黒の殺し屋と白蓮の騎士との甘い異世界恋愛
「どうしたの?」
「……別になんでもない。」
「………シュリも寂しかったんでしょ?」
「おっ、おまえっっ!そんな事まで覚えたのかよ!」
「うん、嬉しかったから。」
水音の久しぶりの言葉と、素直な気持ちを聞いて、シュリは片手で顔を覆って隠しながら照れてしまった。けれども、ハタと止まって、指の隙間から水音を見た。不思議に思いながら彼と視線を合わせる。
「キスさせろ。」
「え……っっ!」
照れていたはずの彼だったけれど、やはり強きなシュリのままで、返事を待たずに水音に食らいつくように唇を合わせた。
久しぶりの感触を味わうようにシュリはキスを繰り返していった。
ゆっくりと唇を離すと、額をくっつけながら、水音を見つめる。サラサラとした銀色の髪が水音の肌に当たり、少しくすぐったいけれど、水音はシュリの真っ黒の瞳から目が離せなかった。
吸い込まれそうで、それでいて黒の宝石のように輝く瞳は、近くで見るほど綺麗だった。
「なぁ、水音?」
「………シュリ?」
「俺の事、好きになった?」
褐色の肌がほんのり赤く染まっている。
シュリが恥ずかしそうにしながらも、真剣な口調とまっすぐな視線で、彼が本気でそう言っているのがわかった。
シュリに告白されてから、水音はレイトの元へと連れられてしまっていた。返事をすることも出来ず、この部屋に帰ってきても、声を出せなかった。
シュリを大分待たせてしまった、と水音は申し訳ない気持ちになってしまう。
けれども、この離れた時間こそが彼の事を十分に考え、水音の気持ちを明確にしたように思えていた。
「………好きになった、よ?」
「………本当か?」
「うん。離れてるとき、シュリの怪我は大丈夫かな?とか、シュリは今何をしてるかな、とか……いろいろ考えたの。この世界に来てから、わからないことだらけで、迷うことがたくさんあった。けど、シュリの事を考えると、なんか心が温かくなるの。」
「………レイトから、俺が殺し屋だって事、聞いたんだろ?それでも、か?」
「うん………。殺し屋だった、になって欲しいとは思ってるよ。」
「そう、か。」
シュリは、水音の言葉を聞いてほっとしたのか、はぁーーと大きくため息をついた。そして、水音をぎゅっと強く抱き締めた。

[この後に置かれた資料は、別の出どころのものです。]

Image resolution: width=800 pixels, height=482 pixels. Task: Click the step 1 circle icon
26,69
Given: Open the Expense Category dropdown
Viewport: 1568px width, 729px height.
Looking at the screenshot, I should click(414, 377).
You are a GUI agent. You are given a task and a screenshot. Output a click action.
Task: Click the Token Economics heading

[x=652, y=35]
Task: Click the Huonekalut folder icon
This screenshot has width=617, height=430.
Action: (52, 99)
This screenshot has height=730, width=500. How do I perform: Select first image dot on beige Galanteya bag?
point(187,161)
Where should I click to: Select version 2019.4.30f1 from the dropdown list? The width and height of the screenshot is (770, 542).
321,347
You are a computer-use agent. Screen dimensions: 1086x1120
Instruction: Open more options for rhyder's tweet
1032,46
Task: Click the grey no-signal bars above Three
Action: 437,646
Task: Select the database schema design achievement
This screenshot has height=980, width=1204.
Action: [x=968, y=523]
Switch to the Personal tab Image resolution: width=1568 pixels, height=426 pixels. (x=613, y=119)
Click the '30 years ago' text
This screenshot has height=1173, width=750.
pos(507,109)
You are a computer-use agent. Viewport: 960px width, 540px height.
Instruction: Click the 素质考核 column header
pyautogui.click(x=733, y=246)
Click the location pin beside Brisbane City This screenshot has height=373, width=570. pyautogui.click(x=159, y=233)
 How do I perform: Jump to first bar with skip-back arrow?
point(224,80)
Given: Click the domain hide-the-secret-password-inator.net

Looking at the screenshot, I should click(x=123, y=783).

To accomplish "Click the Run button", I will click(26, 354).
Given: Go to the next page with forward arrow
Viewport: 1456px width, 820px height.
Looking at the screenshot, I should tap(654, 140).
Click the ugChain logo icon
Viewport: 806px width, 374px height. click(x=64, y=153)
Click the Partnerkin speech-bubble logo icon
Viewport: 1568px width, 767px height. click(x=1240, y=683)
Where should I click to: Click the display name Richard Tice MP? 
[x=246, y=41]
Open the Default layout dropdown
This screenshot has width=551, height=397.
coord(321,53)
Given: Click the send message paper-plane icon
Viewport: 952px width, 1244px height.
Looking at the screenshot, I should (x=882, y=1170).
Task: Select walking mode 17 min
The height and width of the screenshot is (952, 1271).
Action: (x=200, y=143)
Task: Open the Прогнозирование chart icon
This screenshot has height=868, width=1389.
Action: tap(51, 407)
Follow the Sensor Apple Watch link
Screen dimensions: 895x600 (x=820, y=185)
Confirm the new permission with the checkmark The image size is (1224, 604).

「全部話してから、告白の返事を聞こうと思ってたんだ。それなのに、話した後だと断られると思った。……なんか、おまえに対して俺は臆病になるな。」
「……私の事、信じて欲しいな。シュリの事、ちゃんと好きになったよ。」
彼の弱音を包むように、水音はシュリの背中を抱き締め返した。すると、強ばっていたシュリの体から力が抜け、そして、水音の肩に頭をポンっと置いた。
「俺も好きだから。それに、信頼もしてる。」
そんな小さな彼の声を聞いて、水音は頬が緩んでしまうぐらいに幸せを感じてしまった。